(Beginning of WORKING DATA)
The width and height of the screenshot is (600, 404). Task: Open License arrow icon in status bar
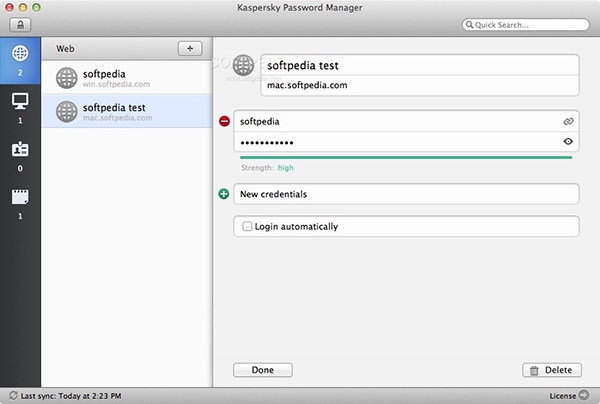[x=584, y=395]
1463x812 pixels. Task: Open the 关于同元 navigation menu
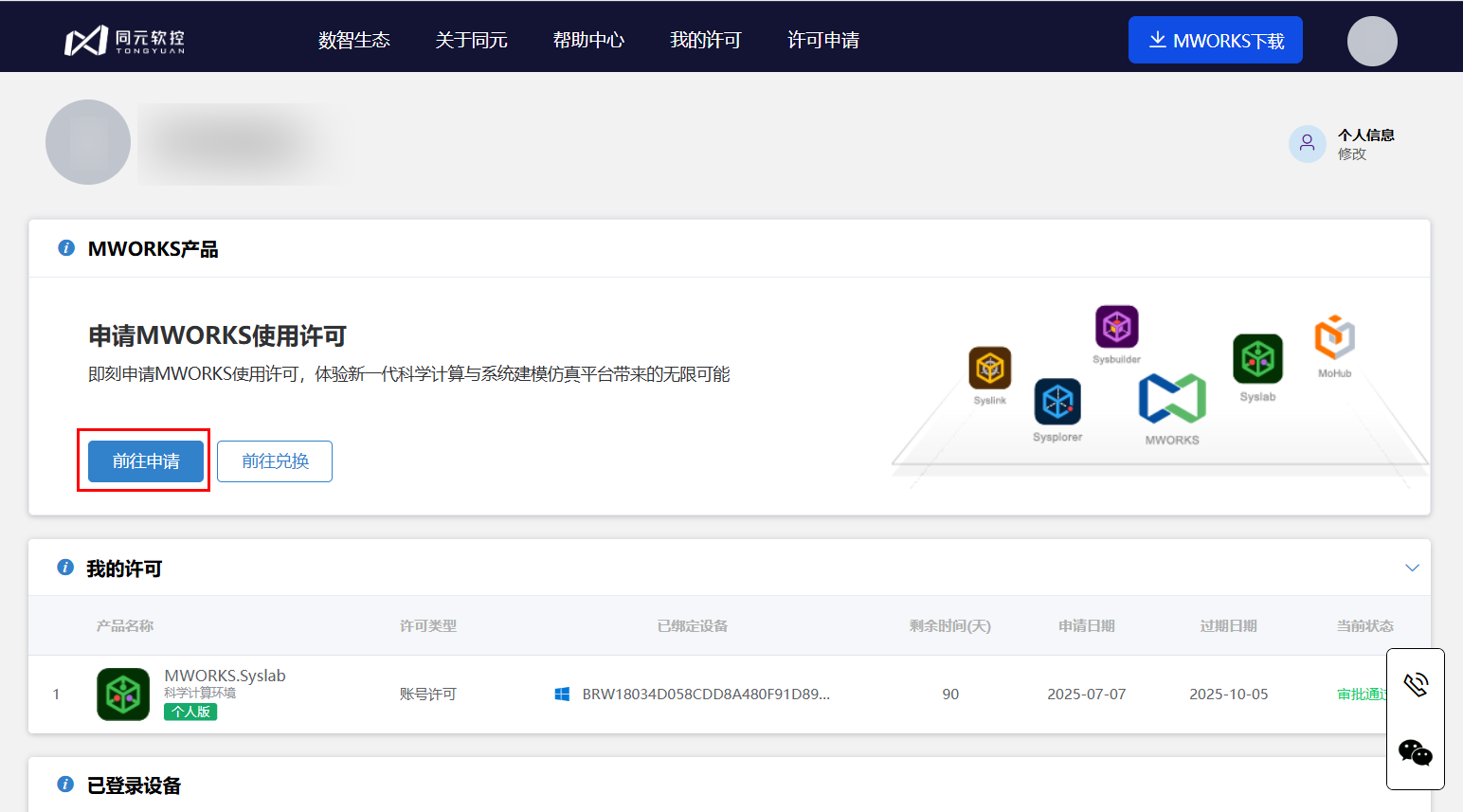coord(471,41)
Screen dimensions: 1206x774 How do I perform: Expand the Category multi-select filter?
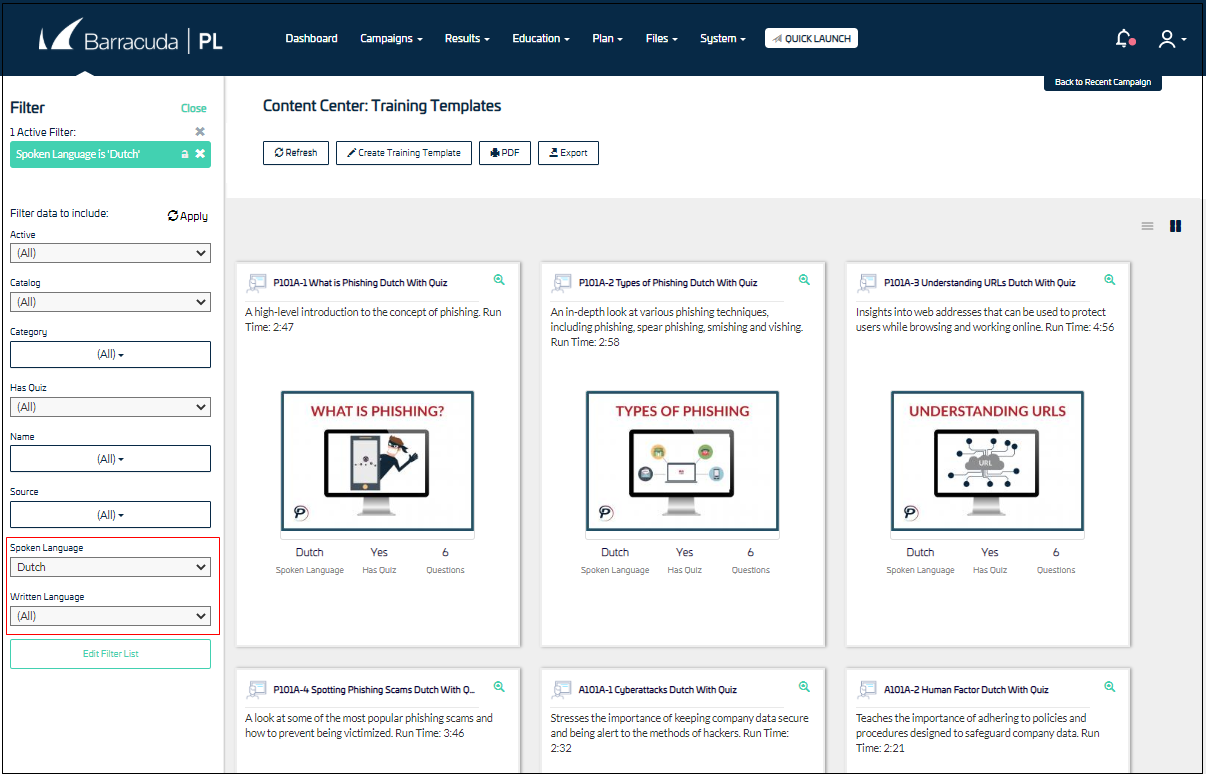pos(110,355)
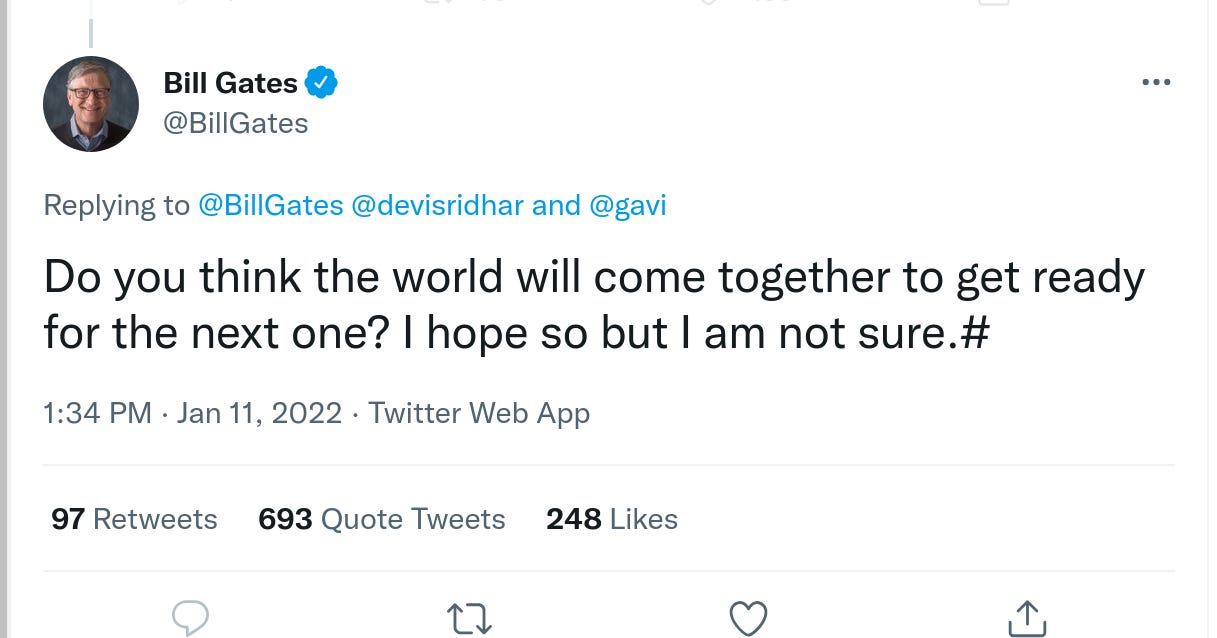The image size is (1217, 638).
Task: Retweet this Bill Gates tweet
Action: coord(468,618)
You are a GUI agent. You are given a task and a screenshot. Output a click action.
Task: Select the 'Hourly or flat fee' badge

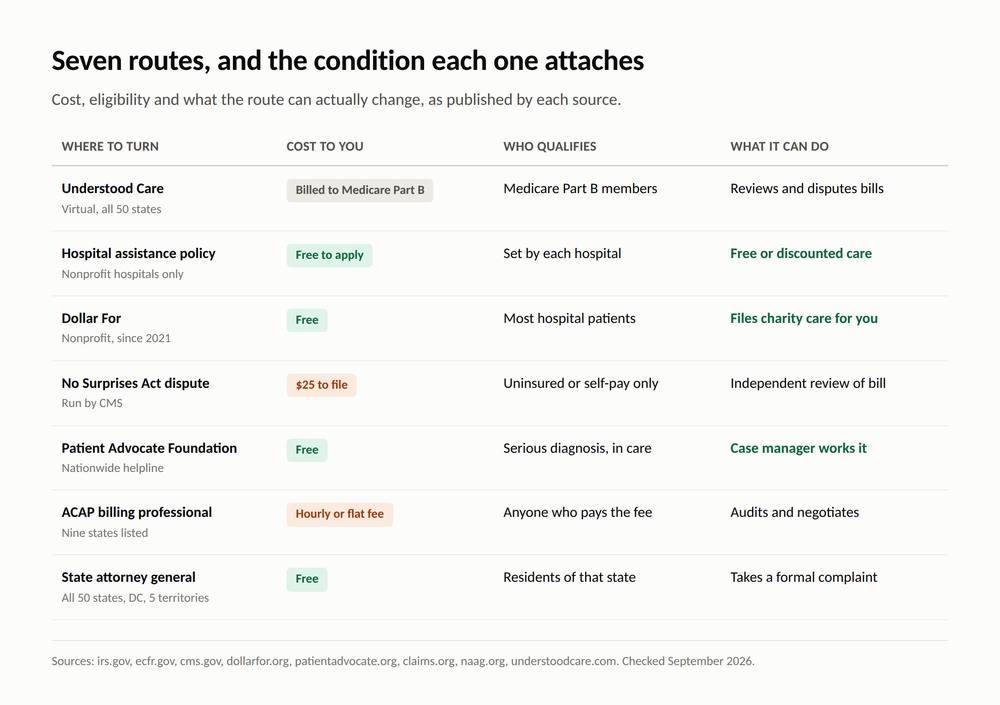point(339,514)
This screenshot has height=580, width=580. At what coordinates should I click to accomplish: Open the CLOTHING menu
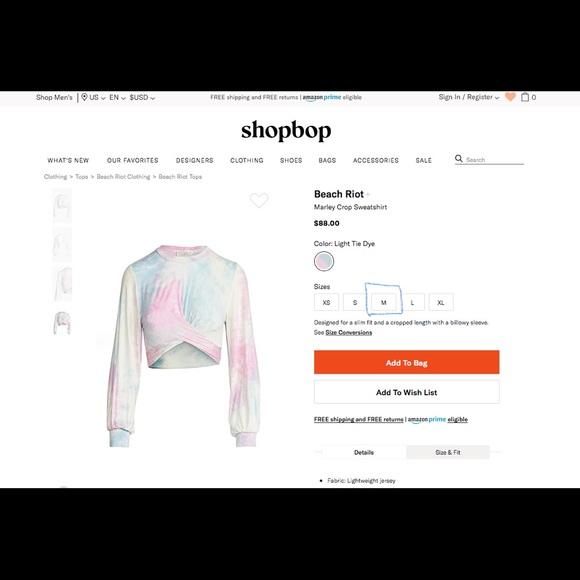[247, 160]
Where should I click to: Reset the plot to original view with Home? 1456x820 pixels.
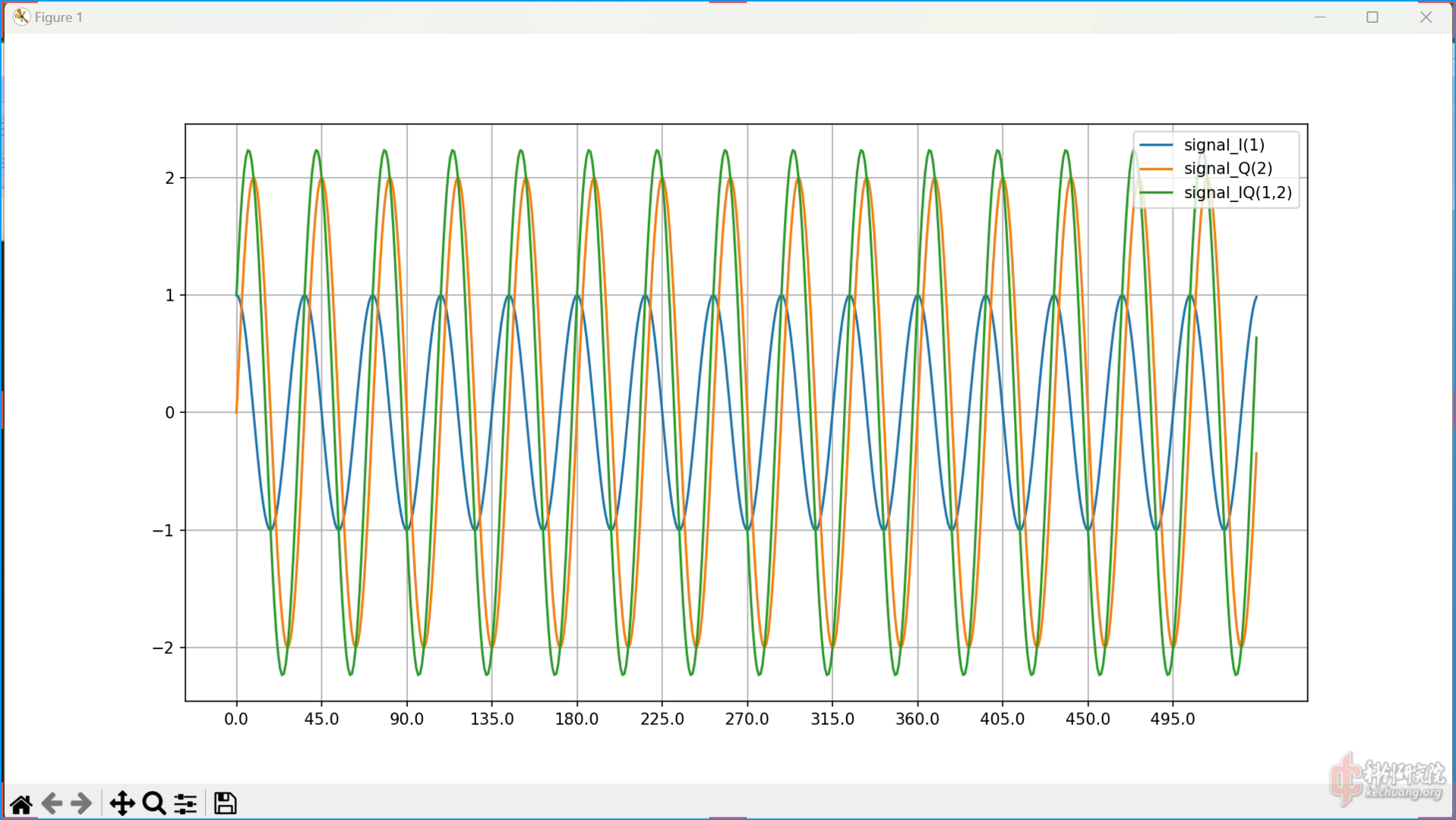(21, 803)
(End of WORKING DATA)
#### WORK TO BE COMPLETED:
Repeat the records word for word and drop any pictures.

#### WRITTEN ANSWER:
The width and height of the screenshot is (600, 404). Task: Open License arrow icon in status bar
[x=584, y=395]
1463x812 pixels. Task: Open the 关于同元 navigation menu
coord(471,41)
Screen dimensions: 1206x774 How do I perform: Expand the Category multi-select filter?
pos(110,355)
The image size is (1217, 638).
Task: Retweet this Bill Gates tweet
Action: coord(468,618)
You are a GUI agent. You are given a task and a screenshot. Output a click action.
Task: Select the 'Hourly or flat fee' badge

point(339,514)
This screenshot has height=580, width=580. At what coordinates should I click to accomplish: Open the CLOTHING menu
[247, 160]
Where should I click to: Reset the plot to original view with Home? 1456x820 pixels.
(21, 803)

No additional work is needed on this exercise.